Is there no way to let the cvb driver read in parallel asynchronously from all cameras simultanously on a software level without having to stop/start streams?
Is the only way to get images from many cameras concurrently, parallization on the hardware level (with independent USB bus hostcontrollers / or independent ethernet bus connections)?

This means that starting and stopping cvb-streams (without destroying the connection to the cameras) to collect one round of images from all 10 cameras via an ethernet port and a switch will take a whole second or even more?

Only if you do it sequentially, which I’d try to avoid (but keep an eye on your total bandwidth and make sure you have the inter packet delay set high enough).

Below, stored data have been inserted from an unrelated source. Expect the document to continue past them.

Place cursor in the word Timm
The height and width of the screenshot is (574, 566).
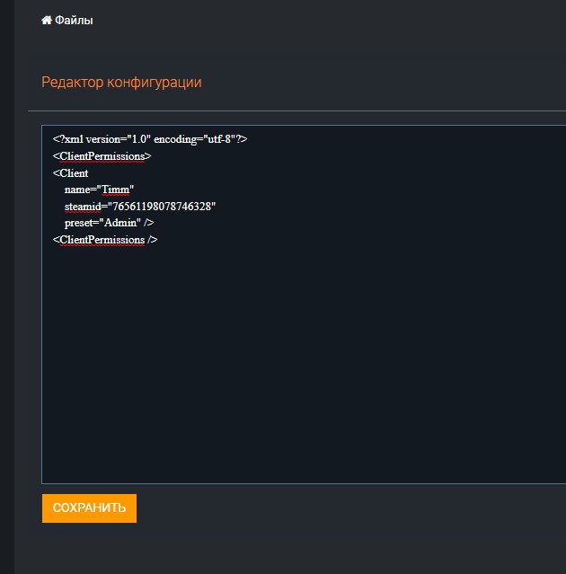(x=116, y=190)
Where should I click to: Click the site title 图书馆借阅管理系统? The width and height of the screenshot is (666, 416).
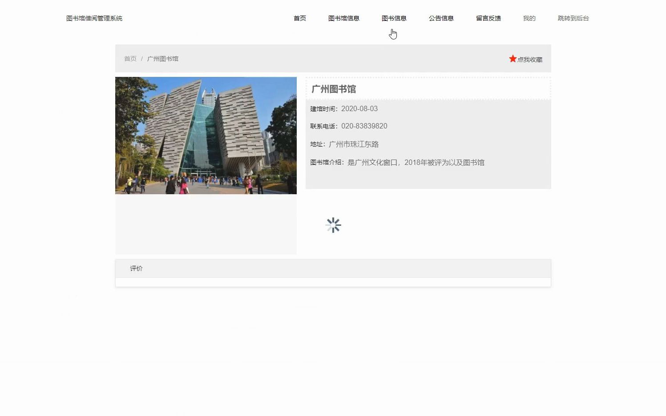[x=93, y=18]
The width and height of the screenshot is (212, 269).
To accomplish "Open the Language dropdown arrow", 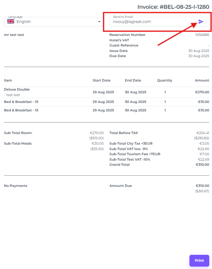I will click(x=99, y=22).
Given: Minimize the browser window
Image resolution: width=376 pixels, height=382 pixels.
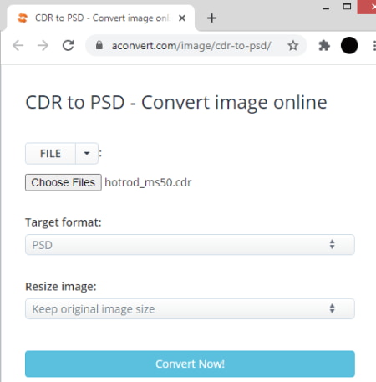Looking at the screenshot, I should [326, 8].
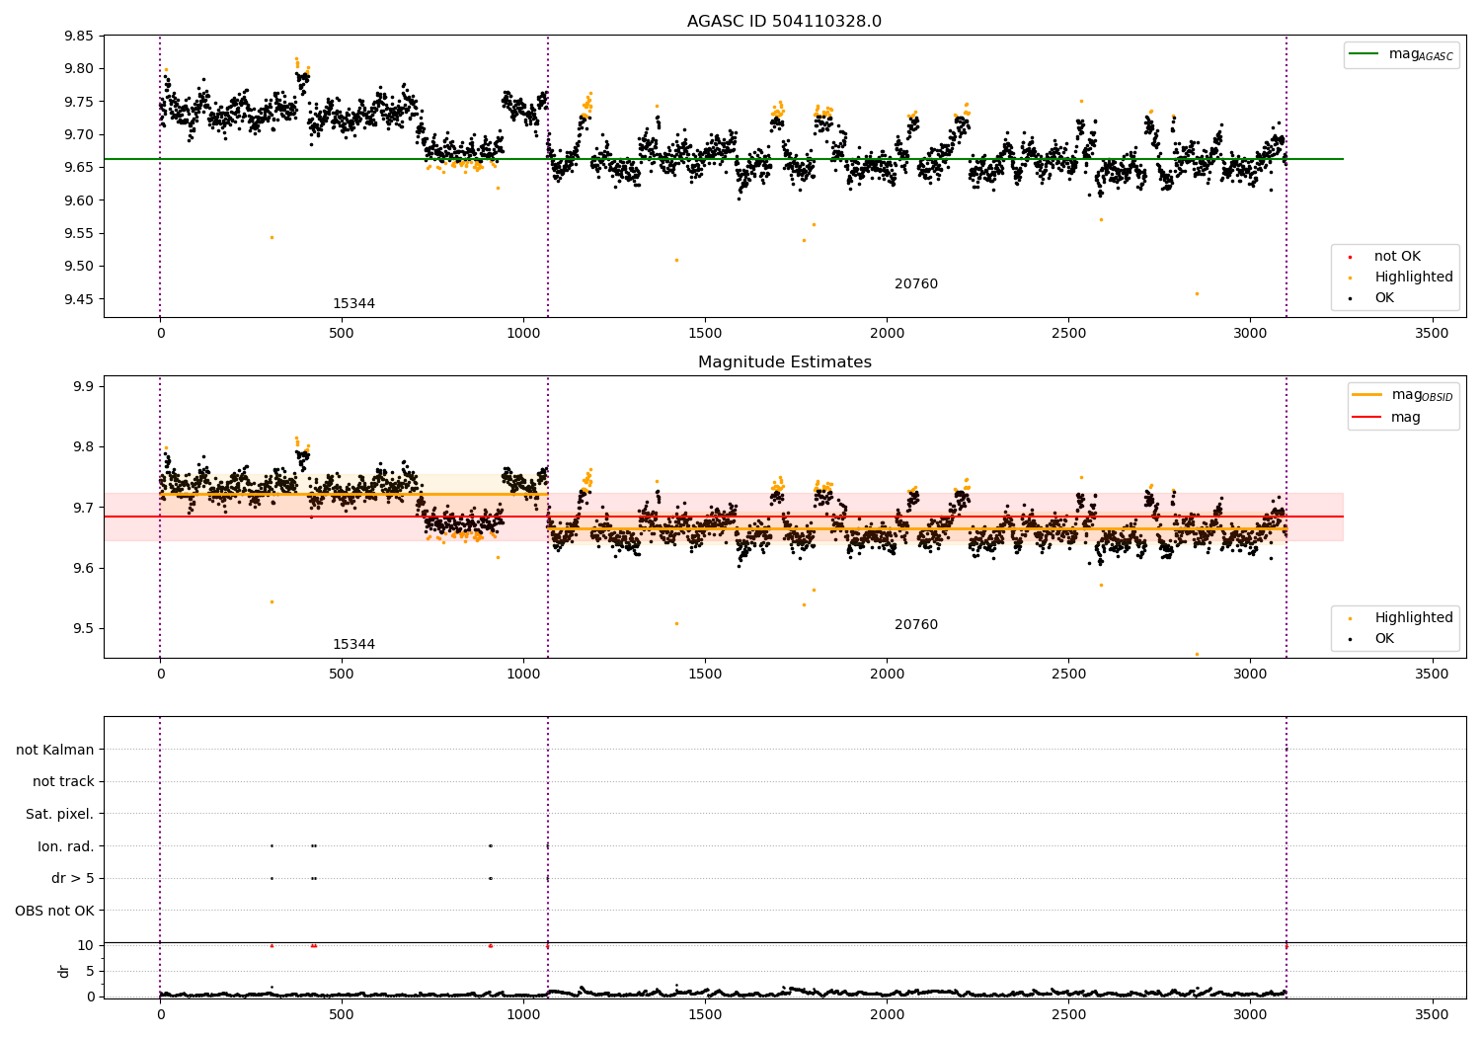Click the 'AGASC ID 504110328.0' plot title

(784, 22)
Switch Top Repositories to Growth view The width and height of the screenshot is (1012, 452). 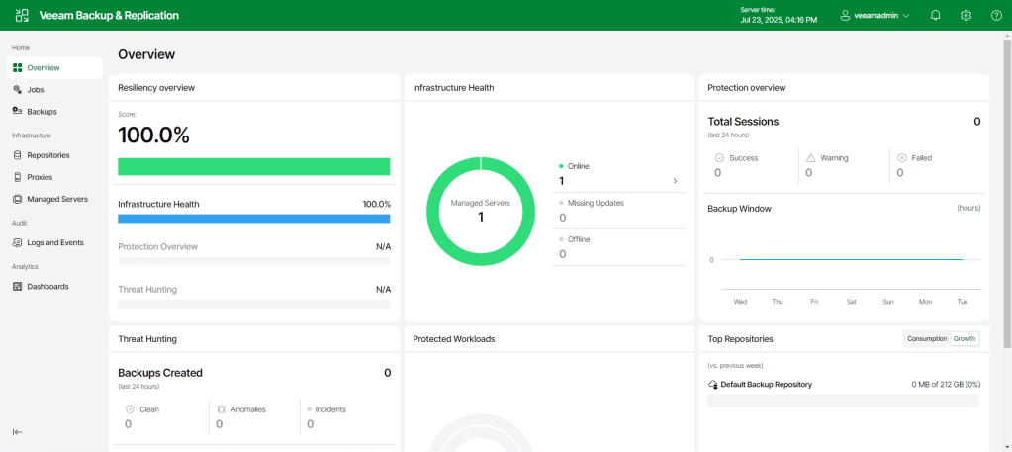coord(965,339)
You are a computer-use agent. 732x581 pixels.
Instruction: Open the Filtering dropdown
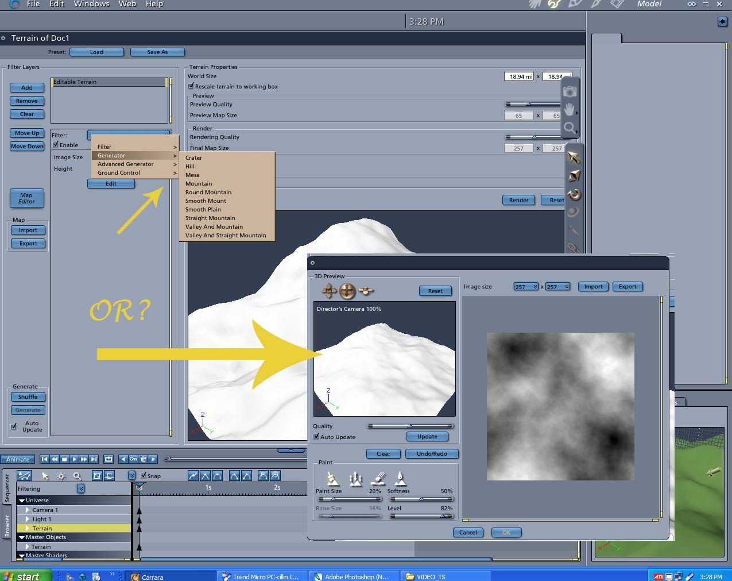(81, 488)
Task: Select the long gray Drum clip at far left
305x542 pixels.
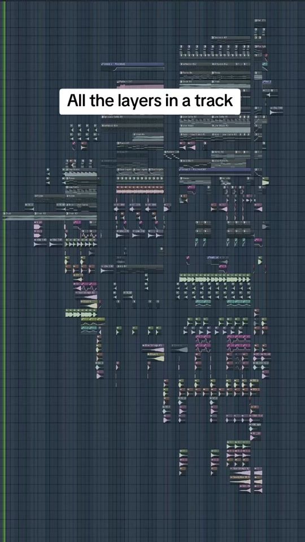Action: (50, 216)
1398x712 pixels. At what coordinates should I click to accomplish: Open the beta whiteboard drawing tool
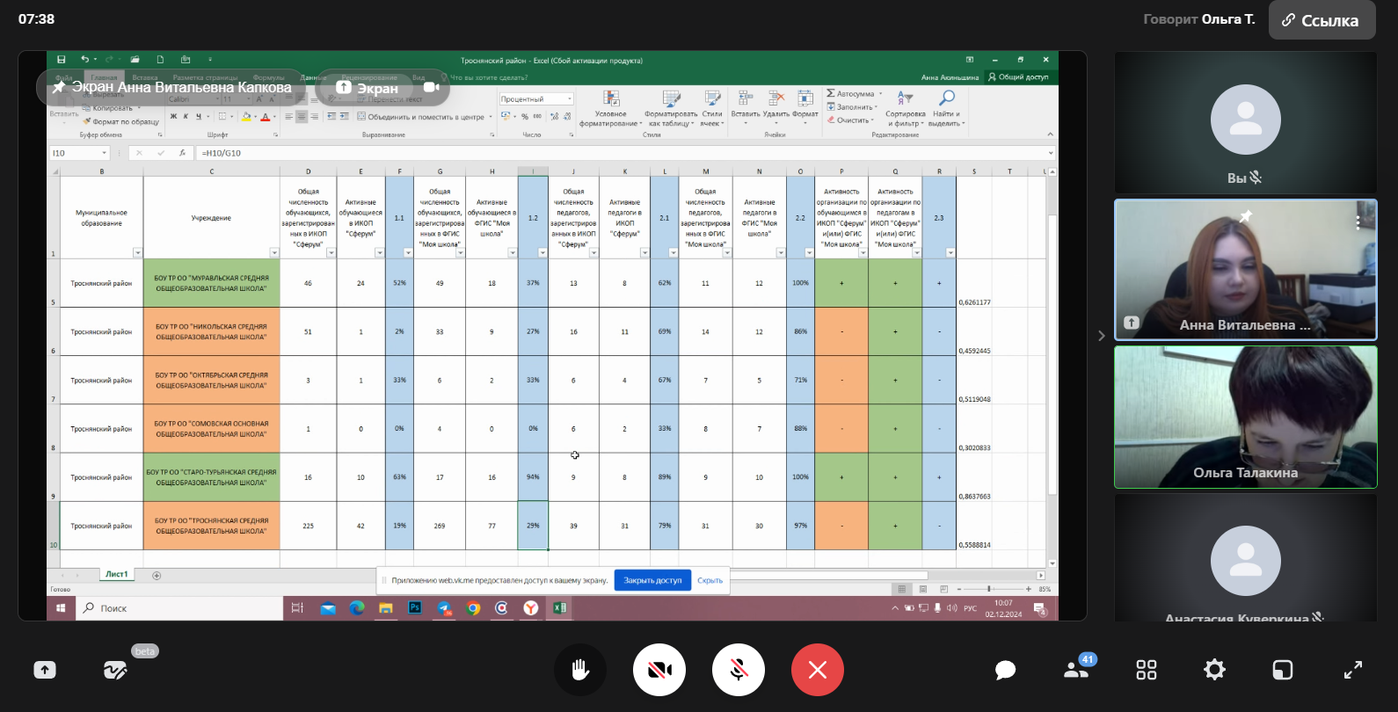tap(115, 671)
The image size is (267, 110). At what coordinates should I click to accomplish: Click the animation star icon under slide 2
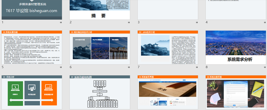click(129, 22)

Is there no way to let the cvb driver read in parallel asynchronously from all cameras simultanously on a software level without having to stop/start streams?
Is the only way to get images from many cameras concurrently, parallization on the hardware level (with independent USB bus hostcontrollers / or independent ethernet bus connections)?

:cvb: is definitely capable of reading from multiple cameras asynchronously. What you do is this:

  1. (only if you are not using Device Discovery): You configure your 10 cameras by means of the GenICamBrowser
  2. You open your 10 cameras (either by loading the GenICam.vin 10 times to the different cameras or - preferably - by using the Device Discovery functions to open your 10 devices directly.

From here on you can start/stop the acquisition on all of them. Each start/stop cycle will consume some time, but this won’t be strictly sequential. If you want to entirely evade that enforced dead-time you can also switch all the cameras to software-triggered acquisition and keep “streaming” active entirely - they will then simply only stream whenever a software trigger comes along. (of course you can also replace the software trigger with a wired hardware trigger if you like and have advanced synchronicity requirements).

Following up on what @illusive explained: when you have all 10 cameras open, you can start the acquisition for each camera on its own thread. Lot of the work is then done in parallel if your CPU(s) have enough cores. One limitation is the single network link which serializes some of the communication.

Another thing to keep in mind is that the start and stop call of one camera must be done on the same thread.

I tried to parallelize my code by streaming from each camera in a separate ROS2 node (ROS = Robot Operating System). Every ROS2 node runs in separate process. And my processor has 10 cores. But when I start streaming with a camera, it stops the stream from the previously started cameras.

But until now I used the stream.wait_for() function. I think I should use stream.wait_async() or the software-based trigger function stream.get_snapshot().

When I would use stream.get_snapshot() in a multithreading setup, then I would not need to do stream.stop() and stream.start() for every round of image acquisition, because the cameras would not stop each others streams, right?

Yes, please use wait_async(). When you call get_snapshot() the stream gets started, one image is aquired and then the stream is stopped again. Due to this it is a bit slower then keeping the streams open but depending on your use case it can be an easier/faster implementation.
Since you are working under python you can check out our streaming async and parallel tutorials which come with you CVB installation under %CVB%\Tutorial\Image Manager\CVBpy.